For those who manage their own superannuation a host of new products will make the DIY environment easier and more convenient.
Self-managed super funds are awash with cash and there is no shortage of products being developed to help them manage that cash better.
Recent additions are a bank account designed specifically for self-managed funds and a world-first, high-interest cash exchange-traded fund (ETF).
While most self-managed funds operate ordinary bank accounts, Commonwealth Bank has launched its DIY Super Cash Investment Account, which combines an everyday transaction account with an investment cash account.
Share trades through CommSec can be settled directly into the account products such as term deposits can be linked to it and cash can be accessed through branches, phone and online via NetBank. Commonwealth says there are no account or withdrawal fees (though access fees may apply) and the account currently pays a 4.25 per cent interest rate on balances over $10,000 - though it pays a rather puny 0.01 per cent on the first $9999.
While other banks have similar products, Commonwealth says its offering makes it even easier for investors to manage their DIY super.
BetaShares also has self-managed funds firmly in its sights with the launch of its Australian High Interest Cash ETF this week.
The head of investment strategy for BetaShares, Drew Corbett, says self-managed funds can use the product as part of their cash or fixed-interest allocation and earn a higher rate of interest than the 30-day bank bill swap rate after fees and expenses with monthly income payments.
The ETF, which will be listed on the Australian Stock Exchange under new rules allowing the listing of fixed-income funds, gives investors access to a direct deposit with Westpac.
Corbett says this is a world first. High-interest cash ETFs overseas are predominantly money market funds, which invest in products such as overnight cash and bank bills. However, this ETF is backed by a deposit with Westpac at a negotiated rate. While the rate will vary, Corbett says it is currently about 5.2 per cent, or 5.02 per cent after the 0.18 per cent management fee is deducted.
Unlike online accounts or term deposits, investors will have to buy and sell units in the ETF through a broker (and pay brokerage) but. even then, Corbett says the yield should be better than that offered on most online savings accounts.
"We realised a lot of people were concerned that term-deposit rates were coming down but they still wanted capital preservation," he says.
While the price of the ETF will vary, Corbett says market makers will ensure it trades in a "very tight band" around its underlying value. As interest is earned each day on the deposit, the value of the ETF will rise, which means investors can "sell" their cash at any time without penalty.
The value of the ETF should fall back to face value when the monthly interest payment is made.
Unlike fixed-interest products, Corbett says the ETF won't fall in value if interest rates fall (though the rate paid will obviously go down).

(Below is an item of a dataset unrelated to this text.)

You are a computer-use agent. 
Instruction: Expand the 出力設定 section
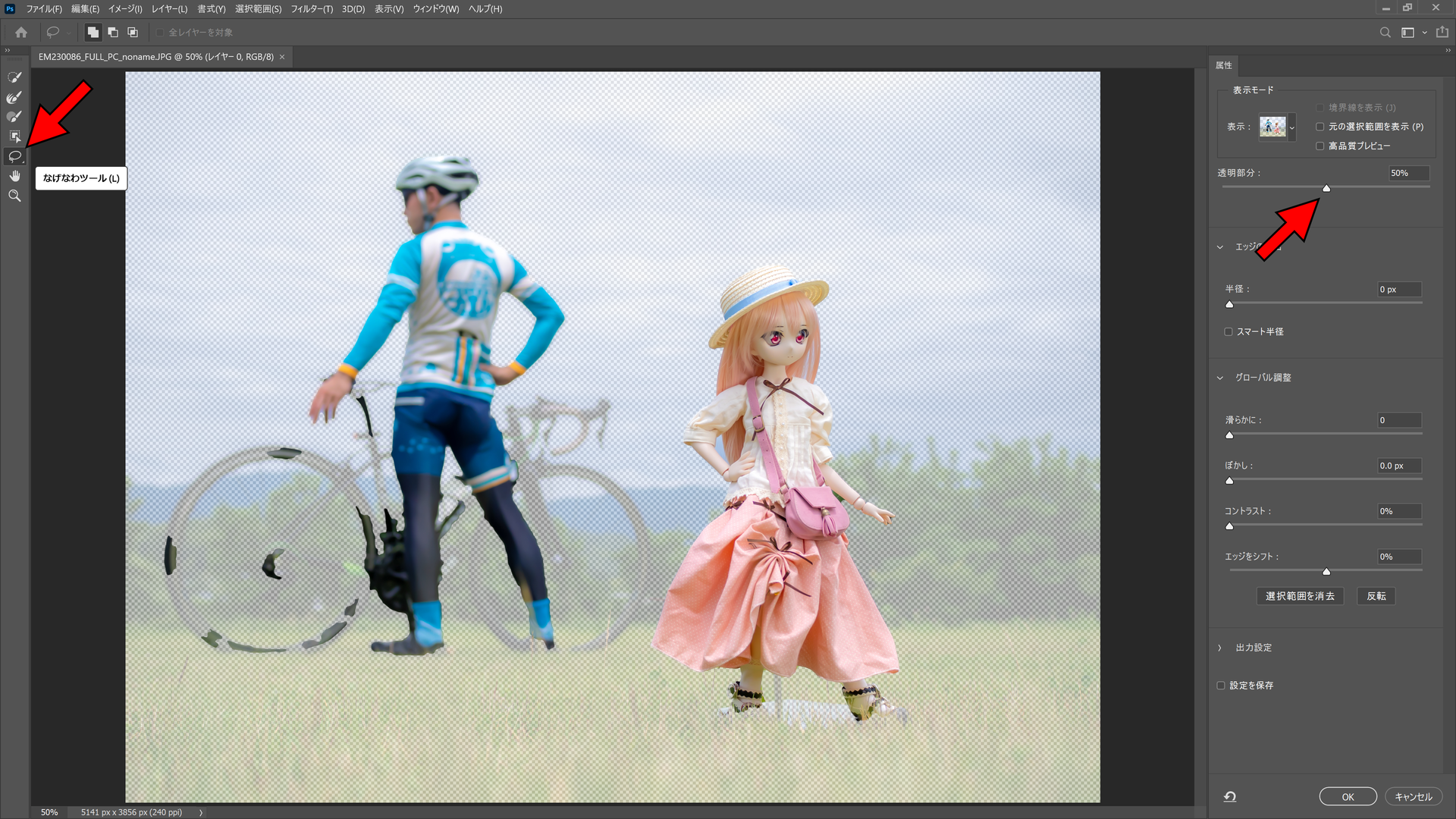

Rival ETF providers, iShares and Russell Investments, are also expanding into fixed-interest ETFs (see page 8).
iShares is launching three funds tracking key UBS fixed-interest indices - a UBS Composite Bond Index Fund, a UBS Treasury Index Fund and a UBS Government Inflation Index Fund.
Russell is launching government, semi-government and corporate bond ETFs. These funds are based on the DBIQ indices, which Russell says were customised specifically to meet the different needs of Australian investors.